Download or read book Unfelt written by James Noggle and published by Cornell University Press. This book was released on 2020-03-15 with total page 185 pages. Available in PDF, EPUB and Kindle. Book excerpt: Unfelt offers a new account of feeling during the British Enlightenment, finding that the passions and sentiments long considered as preoccupations of the era depend on a potent insensibility, the secret emergence of pronounced emotions that only become apparent with time. Surveying a range of affects including primary sensation, love and self-love, greed, happiness, and patriotic ardor, James Noggle explores literary evocations of imperceptibility and unfeeling that pervade and support the period's understanding of sensibility. Each of the four sections of Unfelt—on philosophy, the novel, historiography, and political economy—charts the development of these idioms from early in the long eighteenth century to their culmination in the age of sensibility. From Locke to Eliza Haywood, Henry Fielding, and Frances Burney, and from Dudley North to Hume and Adam Smith, Noggle's exploration of the insensible dramatically expands the scope of affect in the period's writing and thought. Drawing inspiration from contemporary affect theory, Noggle charts how feeling and unfeeling flow and feed back into each other, identifying emotional dynamics at their most elusive and powerful: the potential, the incipient, the emergent, the virtual.

Book Land  Nation and Culture  1740 1840

Download or read book Land Nation and Culture 1740 1840 written by Peter de Bolla and published by Springer. This book was released on 2005-01-07 with total page 246 pages. Available in PDF, EPUB and Kindle. Book excerpt: Over the last twenty years, critics and historians of the late Eighteenth-century have developed a multidisciplinary approach to the history of culture. This dialogue between literary critics and theorists, art historians and social historians is remapping the relations between culture and society, politics and aesthetics, law and representation. These essays by twelve internationally known scholars return 'Taste' to a central position in the discussion of nation, culture and aesthetics in the period.
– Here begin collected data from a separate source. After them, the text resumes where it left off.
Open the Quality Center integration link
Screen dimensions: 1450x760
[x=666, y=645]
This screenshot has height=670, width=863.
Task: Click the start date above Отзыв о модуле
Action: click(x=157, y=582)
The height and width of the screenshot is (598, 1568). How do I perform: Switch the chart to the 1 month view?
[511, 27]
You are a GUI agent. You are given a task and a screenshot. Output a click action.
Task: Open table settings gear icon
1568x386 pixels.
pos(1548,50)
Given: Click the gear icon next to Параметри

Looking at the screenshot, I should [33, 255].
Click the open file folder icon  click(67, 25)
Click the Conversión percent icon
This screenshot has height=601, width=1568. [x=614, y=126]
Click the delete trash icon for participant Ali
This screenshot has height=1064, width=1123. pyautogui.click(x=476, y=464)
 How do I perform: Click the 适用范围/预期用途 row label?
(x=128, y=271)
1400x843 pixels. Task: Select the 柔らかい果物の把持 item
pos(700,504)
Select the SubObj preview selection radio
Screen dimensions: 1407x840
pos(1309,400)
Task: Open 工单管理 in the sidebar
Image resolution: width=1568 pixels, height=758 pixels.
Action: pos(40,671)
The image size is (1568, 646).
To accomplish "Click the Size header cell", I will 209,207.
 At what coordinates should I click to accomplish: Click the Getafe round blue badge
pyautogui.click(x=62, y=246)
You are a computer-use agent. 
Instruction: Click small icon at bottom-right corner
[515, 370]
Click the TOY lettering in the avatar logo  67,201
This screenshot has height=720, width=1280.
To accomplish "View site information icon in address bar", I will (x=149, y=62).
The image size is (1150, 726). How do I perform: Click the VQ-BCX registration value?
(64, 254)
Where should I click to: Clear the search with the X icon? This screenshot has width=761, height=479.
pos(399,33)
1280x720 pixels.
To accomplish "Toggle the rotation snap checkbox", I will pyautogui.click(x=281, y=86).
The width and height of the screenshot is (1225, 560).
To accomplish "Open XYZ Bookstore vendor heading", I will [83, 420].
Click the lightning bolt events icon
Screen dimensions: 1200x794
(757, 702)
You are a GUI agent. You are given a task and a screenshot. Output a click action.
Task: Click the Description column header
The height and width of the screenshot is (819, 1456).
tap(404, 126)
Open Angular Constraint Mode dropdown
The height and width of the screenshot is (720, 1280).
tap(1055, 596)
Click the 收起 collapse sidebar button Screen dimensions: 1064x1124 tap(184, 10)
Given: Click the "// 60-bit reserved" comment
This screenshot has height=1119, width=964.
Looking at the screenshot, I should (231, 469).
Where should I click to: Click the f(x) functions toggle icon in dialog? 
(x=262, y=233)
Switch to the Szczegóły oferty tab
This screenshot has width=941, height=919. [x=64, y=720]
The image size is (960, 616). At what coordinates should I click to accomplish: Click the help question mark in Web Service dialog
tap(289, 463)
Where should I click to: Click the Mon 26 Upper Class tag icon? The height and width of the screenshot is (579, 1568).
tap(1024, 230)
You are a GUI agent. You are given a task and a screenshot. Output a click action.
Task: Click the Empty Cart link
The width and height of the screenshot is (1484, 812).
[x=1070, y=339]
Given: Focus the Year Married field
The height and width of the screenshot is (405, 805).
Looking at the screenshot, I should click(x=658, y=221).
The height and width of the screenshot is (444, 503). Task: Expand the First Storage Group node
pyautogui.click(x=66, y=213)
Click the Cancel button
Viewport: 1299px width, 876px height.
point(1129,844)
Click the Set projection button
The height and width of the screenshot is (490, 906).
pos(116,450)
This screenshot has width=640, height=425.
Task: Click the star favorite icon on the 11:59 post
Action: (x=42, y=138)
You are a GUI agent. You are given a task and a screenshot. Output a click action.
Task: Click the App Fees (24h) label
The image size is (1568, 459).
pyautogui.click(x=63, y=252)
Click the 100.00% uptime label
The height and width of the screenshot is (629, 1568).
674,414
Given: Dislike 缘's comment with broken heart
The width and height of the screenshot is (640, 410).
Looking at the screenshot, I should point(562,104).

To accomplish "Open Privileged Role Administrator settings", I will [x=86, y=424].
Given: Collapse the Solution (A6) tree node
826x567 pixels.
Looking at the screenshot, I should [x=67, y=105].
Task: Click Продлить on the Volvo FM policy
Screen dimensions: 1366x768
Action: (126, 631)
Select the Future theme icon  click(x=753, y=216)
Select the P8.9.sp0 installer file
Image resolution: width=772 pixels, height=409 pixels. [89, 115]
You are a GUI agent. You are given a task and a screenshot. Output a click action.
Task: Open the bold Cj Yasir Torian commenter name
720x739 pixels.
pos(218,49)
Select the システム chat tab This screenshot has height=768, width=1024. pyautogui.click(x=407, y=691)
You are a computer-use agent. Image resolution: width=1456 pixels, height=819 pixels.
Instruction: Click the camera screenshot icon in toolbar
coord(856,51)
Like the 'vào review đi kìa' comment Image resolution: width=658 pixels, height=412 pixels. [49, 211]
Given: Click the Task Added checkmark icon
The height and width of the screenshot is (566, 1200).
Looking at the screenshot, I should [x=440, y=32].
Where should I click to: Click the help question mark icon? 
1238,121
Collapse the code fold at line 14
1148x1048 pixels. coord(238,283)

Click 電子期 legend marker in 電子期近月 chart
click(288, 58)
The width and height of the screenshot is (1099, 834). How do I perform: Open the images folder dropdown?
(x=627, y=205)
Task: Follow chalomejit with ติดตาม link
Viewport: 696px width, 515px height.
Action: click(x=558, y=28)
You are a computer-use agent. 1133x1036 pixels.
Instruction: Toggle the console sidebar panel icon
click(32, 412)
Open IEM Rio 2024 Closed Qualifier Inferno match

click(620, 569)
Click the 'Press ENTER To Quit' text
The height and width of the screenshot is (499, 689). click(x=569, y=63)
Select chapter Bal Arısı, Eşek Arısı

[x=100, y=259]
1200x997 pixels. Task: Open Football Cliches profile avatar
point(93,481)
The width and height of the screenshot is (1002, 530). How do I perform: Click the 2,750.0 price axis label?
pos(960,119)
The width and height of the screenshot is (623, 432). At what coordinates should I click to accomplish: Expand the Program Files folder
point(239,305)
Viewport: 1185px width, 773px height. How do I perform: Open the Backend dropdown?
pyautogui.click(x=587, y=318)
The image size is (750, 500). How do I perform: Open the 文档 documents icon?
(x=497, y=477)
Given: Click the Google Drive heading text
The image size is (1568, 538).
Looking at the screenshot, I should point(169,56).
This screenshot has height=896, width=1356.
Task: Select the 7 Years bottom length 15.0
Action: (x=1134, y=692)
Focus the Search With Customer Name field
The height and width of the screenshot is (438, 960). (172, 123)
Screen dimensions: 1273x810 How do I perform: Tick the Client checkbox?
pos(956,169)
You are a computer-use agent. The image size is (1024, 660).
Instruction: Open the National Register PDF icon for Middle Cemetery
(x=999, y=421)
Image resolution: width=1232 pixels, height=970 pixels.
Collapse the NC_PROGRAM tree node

Book Consumption and the Literary Cookbook

Download or read book Consumption and the Literary Cookbook written by Roxanne Harde and published by Routledge. This book was released on 2020-11-18 with total page 242 pages. Available in PDF, EPUB and Kindle. Book excerpt: Consumption and the Literary Cookbook offers readers the first book-length study of literary cookbooks. Imagining the genre more broadly to include narratives laden with recipes, cookbooks based on cultural productions including films, plays, and television series, and cookbooks that reflected and/or shaped cultural and historical narratives, the contributors draw on the tools of literary and cultural studies to closely read a diverse corpus of cookbooks. By focusing on themes of consumption—gastronomical and rhetorical—the sixteen chapters utilize the recipes and the narratives surrounding them as lenses to study identity, society, history, and culture. The chapters in this book reflect the current popularity of foodie culture as they offer entertaining analyses of cookbooks, the stories they tell, and the stories told about them.